> _Extract to read_
Joe Biden would consider another round of stimulus checks if he's elected in November. Here's his economic plan to pull the US out of recession.
- Joe Biden is the Democratic nominee for president, and he's proposed $4 trillion in new tax increases to fund a collection of federal programs to pull the US out of recession.
- Among the measures are a possible round of stimulus checks, state aid, $8,000 tax credits for parents with young kids, and coverage of health-insurance costs for newly jobless people.
- He also supports boosting unemployment benefits, though his platform doesn't specify an amount.
Joe Biden accepted the Democratic presidential nomination on Thursday evening. He said he could bridge fierce political divisions if he's elected and set in motion an ambitious agenda to address a collection of historic challenges facing America.
The US has been beset by numerous crises, Biden said. The former vice president named the coronavirus pandemic and the economic crisis stemming from it, along with climate change and a racial justice movement — a combination he called "a perfect storm."

> _Stored data_
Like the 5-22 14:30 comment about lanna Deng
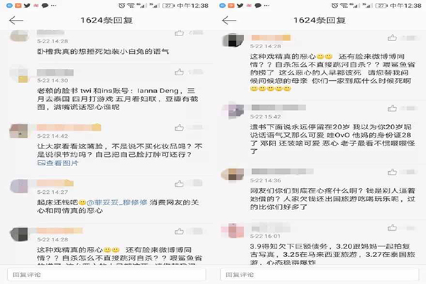179,72
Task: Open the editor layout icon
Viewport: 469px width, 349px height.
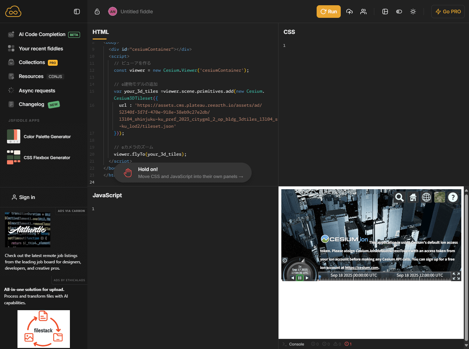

> _What to work on_
(A) In the article on Biden's economic plan, render the sentence "The US has been beset by numerous crises, Biden said." in Spanish.
(B) Return the passage of the article on Biden's economic plan starting at "- Among the" and ending at "newly jobless people.", with no changes.

> _Solutions for each task_
(A) Estados Unidos se ha visto asediado por numerosas crisis, dijo Biden.

(B)
- Among the measures are a possible round of stimulus checks, state aid, $8,000 tax credits for parents with young kids, and coverage of health-insurance costs for newly jobless people.